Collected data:
>>

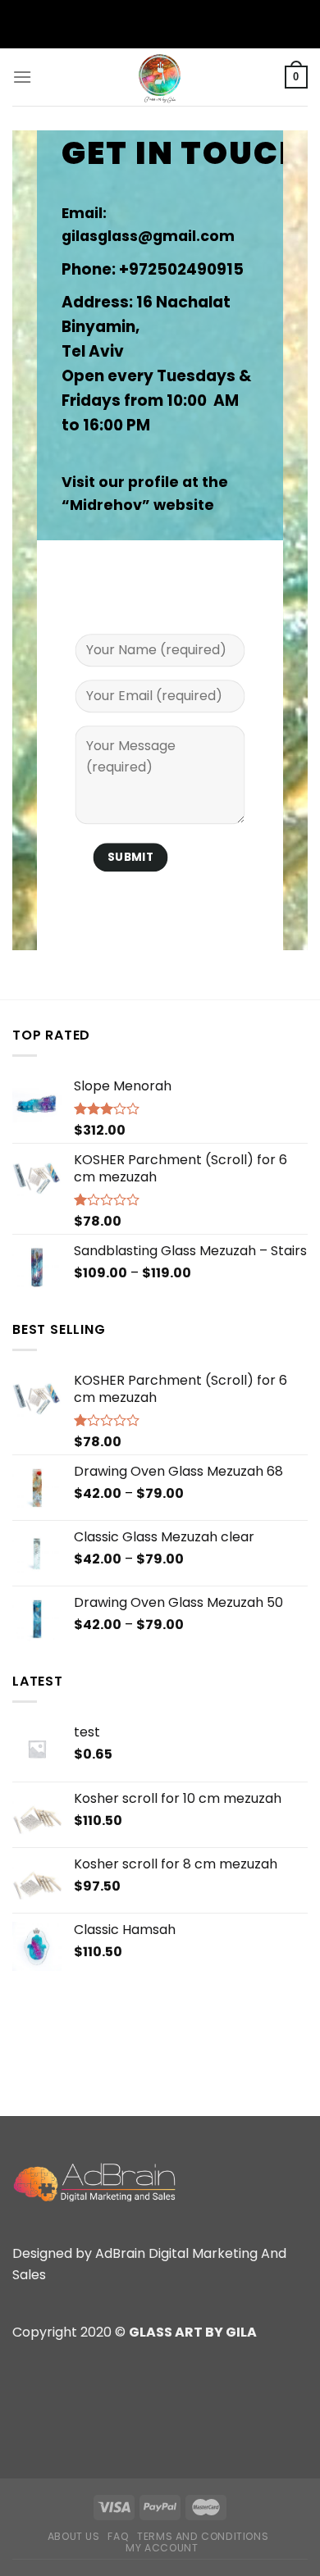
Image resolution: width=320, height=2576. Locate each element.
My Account (162, 2548)
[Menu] (22, 77)
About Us (74, 2536)
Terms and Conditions (202, 2536)
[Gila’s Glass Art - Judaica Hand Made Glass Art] (160, 77)
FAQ (118, 2536)
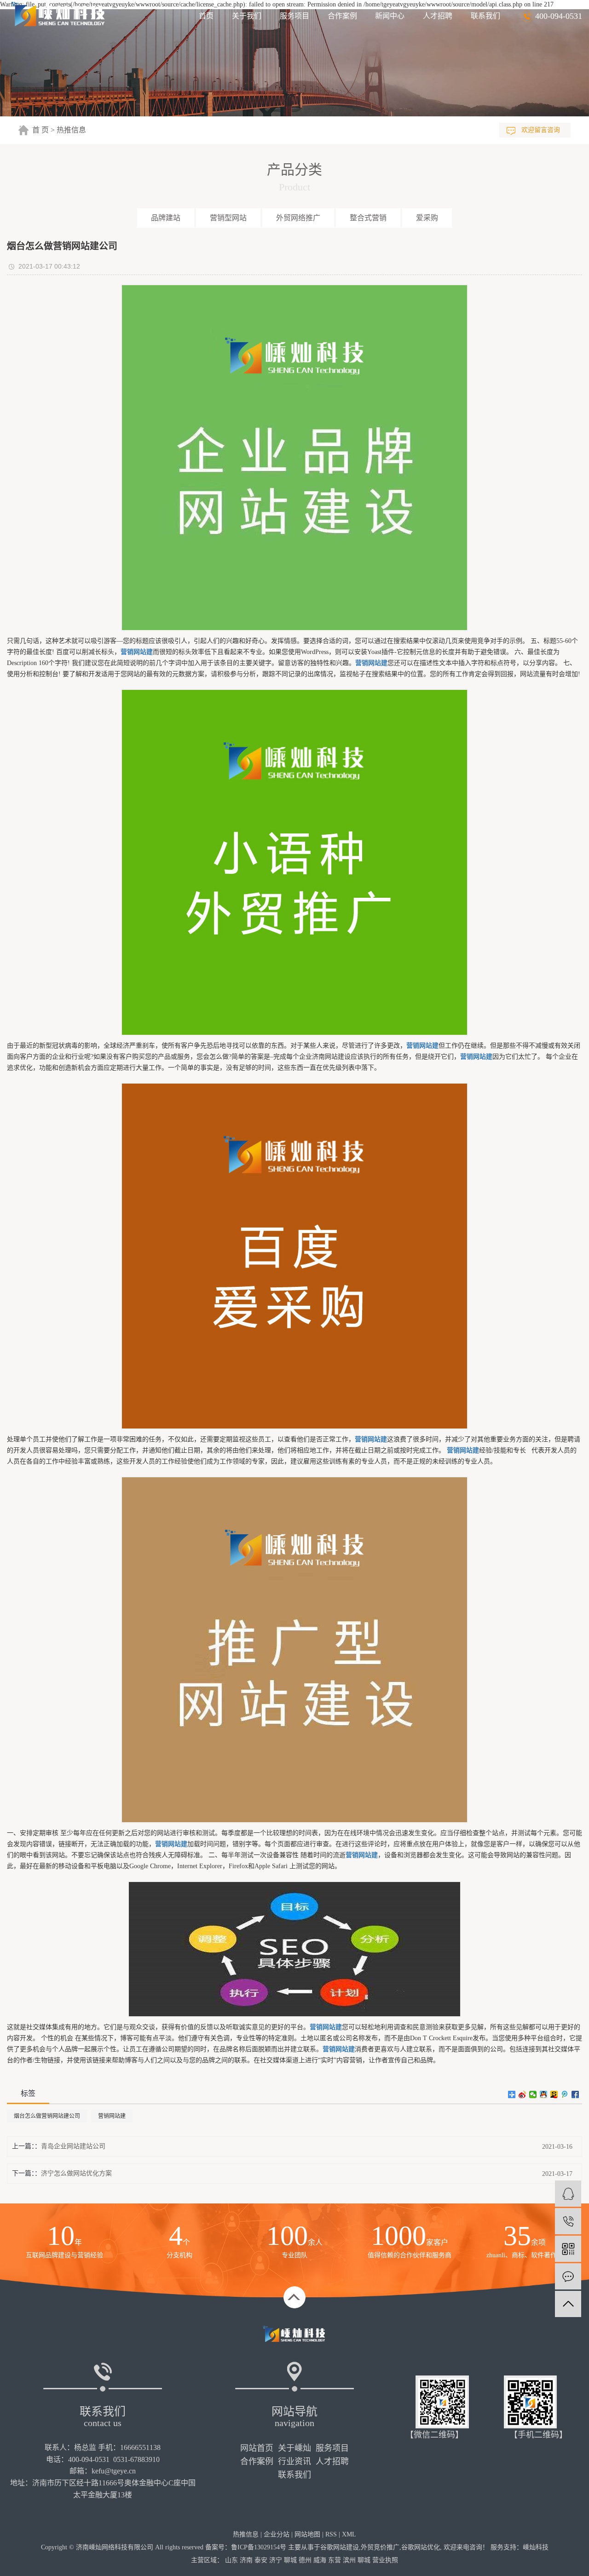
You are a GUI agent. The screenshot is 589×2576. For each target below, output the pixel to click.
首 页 (40, 130)
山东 (231, 2560)
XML (349, 2534)
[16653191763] (568, 2221)
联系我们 (485, 16)
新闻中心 (389, 16)
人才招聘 (437, 16)
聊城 (290, 2560)
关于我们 (246, 16)
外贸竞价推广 (380, 2547)
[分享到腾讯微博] (565, 2094)
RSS (331, 2534)
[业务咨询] (568, 2193)
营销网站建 (112, 2116)
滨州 (349, 2560)
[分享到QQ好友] (544, 2094)
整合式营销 (368, 218)
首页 (206, 16)
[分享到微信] (533, 2094)
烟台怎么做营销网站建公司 (47, 2116)
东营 (334, 2560)
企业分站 (276, 2534)
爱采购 (427, 218)
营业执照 (385, 2560)
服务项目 (294, 16)
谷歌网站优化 (420, 2547)
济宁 (275, 2560)
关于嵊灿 (294, 2448)
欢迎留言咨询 (540, 129)
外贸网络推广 (298, 218)
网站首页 (256, 2448)
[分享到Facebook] (575, 2094)
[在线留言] (568, 2276)
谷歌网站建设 (339, 2547)
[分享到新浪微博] (522, 2094)
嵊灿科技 (536, 2547)
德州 (305, 2560)
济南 (246, 2560)
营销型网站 (228, 218)
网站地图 (307, 2534)
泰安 (260, 2560)
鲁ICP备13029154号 (258, 2547)
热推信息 (71, 130)
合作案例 (342, 16)
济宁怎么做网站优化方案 (76, 2173)
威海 (319, 2560)
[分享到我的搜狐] (554, 2094)
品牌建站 (165, 218)
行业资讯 (294, 2461)
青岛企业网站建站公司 (73, 2146)
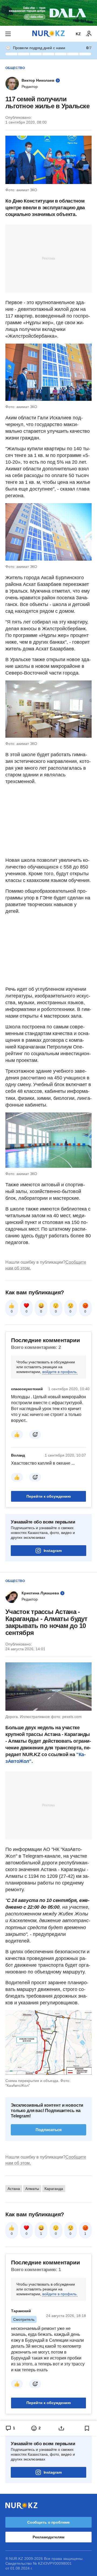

<<

__Task to complete__: Beginning with the line holding "[分享到Facebook] (575, 2094)", copy each line exactly through the end of the records above, and leave every picture out.

__Written response__:
[分享到Facebook] (575, 2094)
[在线留言] (568, 2276)
谷歌网站建设 (339, 2547)
[分享到新浪微博] (522, 2094)
嵊灿科技 (536, 2547)
德州 (305, 2560)
济南 (246, 2560)
营销型网站 (228, 218)
网站地图 (307, 2534)
泰安 (260, 2560)
鲁ICP备13029154号 (258, 2547)
热推信息 (71, 130)
合作案例 (342, 16)
济宁怎么做网站优化方案 (76, 2173)
威海 (319, 2560)
[分享到我的搜狐] (554, 2094)
品牌建站 (165, 218)
行业资讯 (294, 2461)
青岛企业网站建站公司 (73, 2146)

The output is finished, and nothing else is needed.